### Problem 1
Answer these from the Shuffle Attention text:
(a) Which three existing ideas is Shuffle Attention described as a hybrid of?
(b) What layer does the channel attention branch apply first to reduce its input?
(c) The channel shuffle strategy in aggregation is described as similar to that of which network?
### Problem 2
Please reproduce the Shuffle Attention text word for word, starting with "For Spatial Attention, the" and going on through "the SA layer.".
### Problem 3
Extend the Shuffle Attention text, picking up right after its final sentence.

### Selected text
┄┄┄┄┄┄┄┄┄┄┄┄┄┄┄┄┄┄┄┄

Consider Shuffle Attention to be a hybrid between SE channel attention, spatial attention from CBAM, and channel grouping from SGE. There are four components of Shuffle Attention:

1. Feature Grouping
2. Channel Attention
3. Spatial Attention
4. Aggregation

Feature Grouping

The feature grouping property in Shuffle Attention (SA) is a two-level hierarchy. Assuming the input tensor to the attention module to be $\textbf{X} \in \mathbb{R}^{C \ast H \ast W}$, where $C$ denotes the channel dimension and $H \ast W$ denotes the spatial dimensions of each feature map, then SA first divides $\textbf{X}$ into $G$ groups along the channel dimension such that each group now becomes $\tilde{\textbf{X}} \in \mathbb{R}^{\frac{C}{G} \ast H \ast W}$. These feature groups are then passed to the attention modules where they are further divided into two groups along the channel dimension, each for the spatial and channel attention branch. Thus, the sub-feature group which is passed through each of the spatial or channel attention branches can be denoted by $\hat{\textbf{X}} \in \mathbb{R}^{\frac{C}{2G} \ast H \ast W}$.

Channel Attention

For channel attention branch, SA first reduces $\hat{\textbf{X}}$ to ${\frac{C}{2G} \ast 1 \ast 1}$ by applying a Global Average Pooling (GAP) layer. A simple gating mechanism is applied using a compact feature created to enable guidance for precise and adaptive selection, which is followed by a sigmoid activation function. This can be represented by the following mathematical formula:

$$X^{\prime}_{k1} = \sigma(\mathcal{F}_{c}(s)) \cdot \hat{\textbf{X}} = \sigma(W_{1s}+b_{1}) \cdot \hat{\textbf{X}}$$

Where $W_{1} \in \mathbb{R}^{\frac{C}{2G} \ast 1 \ast 1}$ and $b_{1} \in \mathbb{R}^{\frac{C}{2G} \ast 1 \ast 1}$ are parameters used to scale and shift the GAP($\hat{\textbf{X}}$).

Spatial Attention

For Spatial Attention, the input $\hat{\textbf{X}}$ is reduced by the Group Norm to obtain the spatial-wise statistics. Subsequently, $\mathcal{F}_{c}(\cdot)$ is used to enhance the representation of the reduced tensor. This can be represented by the following mathematical equation:

$X^{\prime}_{k2} = \sigma(W_{2} \cdot GN(\hat{\textbf{X}}) + b_2) \cdot \hat{\textbf{X}}$

Aggregation

The outputs of the Spatial Attention and Channel Attention branches are first concatenated. Post concatenation, similar to ShuffleNet v2, a channel shuffle strategy is adopted to enable cross-group information flow along the channel dimension. Thus the final output is of the same dimension as that of the input tensor to the SA layer.

┄┄┄┄┄┄┄┄┄┄┄┄┄┄┄┄┄┄┄┄

### Dataset records
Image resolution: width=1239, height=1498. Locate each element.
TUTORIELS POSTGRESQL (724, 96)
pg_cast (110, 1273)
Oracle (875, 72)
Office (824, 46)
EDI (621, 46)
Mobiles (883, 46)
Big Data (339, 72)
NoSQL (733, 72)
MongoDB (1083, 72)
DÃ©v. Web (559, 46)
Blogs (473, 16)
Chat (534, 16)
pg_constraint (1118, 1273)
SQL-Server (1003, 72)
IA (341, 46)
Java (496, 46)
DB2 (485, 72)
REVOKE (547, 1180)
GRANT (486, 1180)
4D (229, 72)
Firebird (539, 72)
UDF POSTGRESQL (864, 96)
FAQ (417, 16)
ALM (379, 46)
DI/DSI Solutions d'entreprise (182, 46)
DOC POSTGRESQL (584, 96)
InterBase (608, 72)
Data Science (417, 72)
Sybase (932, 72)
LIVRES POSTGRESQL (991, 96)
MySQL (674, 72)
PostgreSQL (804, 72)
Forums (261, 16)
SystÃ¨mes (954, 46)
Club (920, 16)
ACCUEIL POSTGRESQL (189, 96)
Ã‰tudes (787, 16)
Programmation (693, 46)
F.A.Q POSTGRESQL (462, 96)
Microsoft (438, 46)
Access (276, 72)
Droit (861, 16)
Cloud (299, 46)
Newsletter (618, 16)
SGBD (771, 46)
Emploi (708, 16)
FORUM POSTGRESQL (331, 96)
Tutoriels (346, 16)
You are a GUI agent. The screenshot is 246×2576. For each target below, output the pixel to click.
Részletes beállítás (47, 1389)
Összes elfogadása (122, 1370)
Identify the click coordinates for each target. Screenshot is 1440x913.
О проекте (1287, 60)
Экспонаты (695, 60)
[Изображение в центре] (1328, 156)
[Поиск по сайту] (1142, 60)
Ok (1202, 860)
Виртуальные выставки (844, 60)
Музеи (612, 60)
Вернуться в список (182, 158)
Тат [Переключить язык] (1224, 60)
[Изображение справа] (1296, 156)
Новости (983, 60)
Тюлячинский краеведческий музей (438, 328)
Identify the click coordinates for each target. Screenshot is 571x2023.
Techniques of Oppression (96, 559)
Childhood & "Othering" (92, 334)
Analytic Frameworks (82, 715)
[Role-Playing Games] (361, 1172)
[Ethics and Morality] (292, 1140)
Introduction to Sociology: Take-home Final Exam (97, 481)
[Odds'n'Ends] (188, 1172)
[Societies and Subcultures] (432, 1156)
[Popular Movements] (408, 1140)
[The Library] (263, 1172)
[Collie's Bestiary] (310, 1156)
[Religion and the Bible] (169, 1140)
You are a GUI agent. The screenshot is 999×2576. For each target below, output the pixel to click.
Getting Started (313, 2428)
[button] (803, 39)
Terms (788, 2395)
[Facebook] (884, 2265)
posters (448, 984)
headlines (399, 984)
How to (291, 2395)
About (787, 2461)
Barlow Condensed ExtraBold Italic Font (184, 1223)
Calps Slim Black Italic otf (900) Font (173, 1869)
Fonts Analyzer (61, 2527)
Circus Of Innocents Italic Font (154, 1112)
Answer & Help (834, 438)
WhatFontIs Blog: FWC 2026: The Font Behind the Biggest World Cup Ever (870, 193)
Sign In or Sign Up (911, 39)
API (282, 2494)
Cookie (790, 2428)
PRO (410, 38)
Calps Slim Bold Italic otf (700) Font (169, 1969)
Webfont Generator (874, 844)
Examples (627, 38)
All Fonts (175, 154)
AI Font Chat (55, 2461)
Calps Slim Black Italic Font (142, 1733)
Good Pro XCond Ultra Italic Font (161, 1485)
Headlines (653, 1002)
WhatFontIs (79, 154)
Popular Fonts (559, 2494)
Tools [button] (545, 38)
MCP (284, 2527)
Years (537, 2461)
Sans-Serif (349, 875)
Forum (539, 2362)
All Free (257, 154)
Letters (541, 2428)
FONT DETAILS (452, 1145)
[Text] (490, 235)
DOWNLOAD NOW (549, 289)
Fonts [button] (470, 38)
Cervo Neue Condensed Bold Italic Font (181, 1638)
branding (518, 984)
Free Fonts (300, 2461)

┄┄┄┄┄┄┄┄┄┄┄┄┄┄┄┄┄┄┄┄

### Response box 1
(a) SE channel attention, spatial attention from CBAM, and channel grouping from SGE
(b) A Global Average Pooling (GAP) layer
(c) ShuffleNet v2

### Response box 2
For Spatial Attention, the input $\hat{\textbf{X}}$ is reduced by the Group Norm to obtain the spatial-wise statistics. Subsequently, $\mathcal{F}_{c}(\cdot)$ is used to enhance the representation of the reduced tensor. This can be represented by the following mathematical equation:

$X^{\prime}_{k2} = \sigma(W_{2} \cdot GN(\hat{\textbf{X}}) + b_2) \cdot \hat{\textbf{X}}$

Aggregation

The outputs of the Spatial Attention and Channel Attention branches are first concatenated. Post concatenation, similar to ShuffleNet v2, a channel shuffle strategy is adopted to enable cross-group information flow along the channel dimension. Thus the final output is of the same dimension as that of the input tensor to the SA layer.

### Response box 3
Code

The following code snippet provides the structural definition of the SA layer in PyTorch.

import torch
import torch.nn as nn
from torch.nn.parameter import Parameter

class sa_layer(nn.Module):
"""Constructs a Channel Spatial Group module.
Args:
k_size: Adaptive selection of kernel size
"""

def __init__(self, channel, groups=64):
super(sa_layer, self).__init__()
self.groups = groups
self.cweight = Parameter(torch.zeros(1, channel // (2 * groups), 1, 1))
self.cbias = Parameter(torch.ones(1, channel // (2 * groups), 1, 1))
self.sweight = Parameter(torch.zeros(1, channel // (2 * groups), 1, 1))
self.sbias = Parameter(torch.ones(1, channel // (2 * groups), 1, 1))

self.sigmoid = nn.Sigmoid()
self.gn = nn.GroupNorm(channel // (2 * groups), channel // (2 * groups))

@staticmethod
def channel_shuffle(x, groups):
b, c, h, w = x.shape

x = x.reshape(b, groups, -1, h, w)
x = x.permute(0, 2, 1, 3, 4)

# flatten
x = x.reshape(b, -1, h, w)

return x

def forward(self, x):
b, c, h, w = x.shape

x = x.reshape(b * self.groups, -1, h, w)
x_0, x_1 = x.chunk(2, dim=1)

# channel attention
xn = self.avg_pool(x_0)
xn = self.cweight * xn + self.cbias
xn = x_0 * self.sigmoid(xn)

# spatial attention
xs = self.gn(x_1)
xs = self.sweight * xs + self.sbias
xs = x_1 * self.sigmoid(xs)

# concatenate along channel axis
out = torch.cat([xn, xs], dim=1)
out = out.reshape(b, -1, h, w)

out = self.channel_shuffle(out, 2)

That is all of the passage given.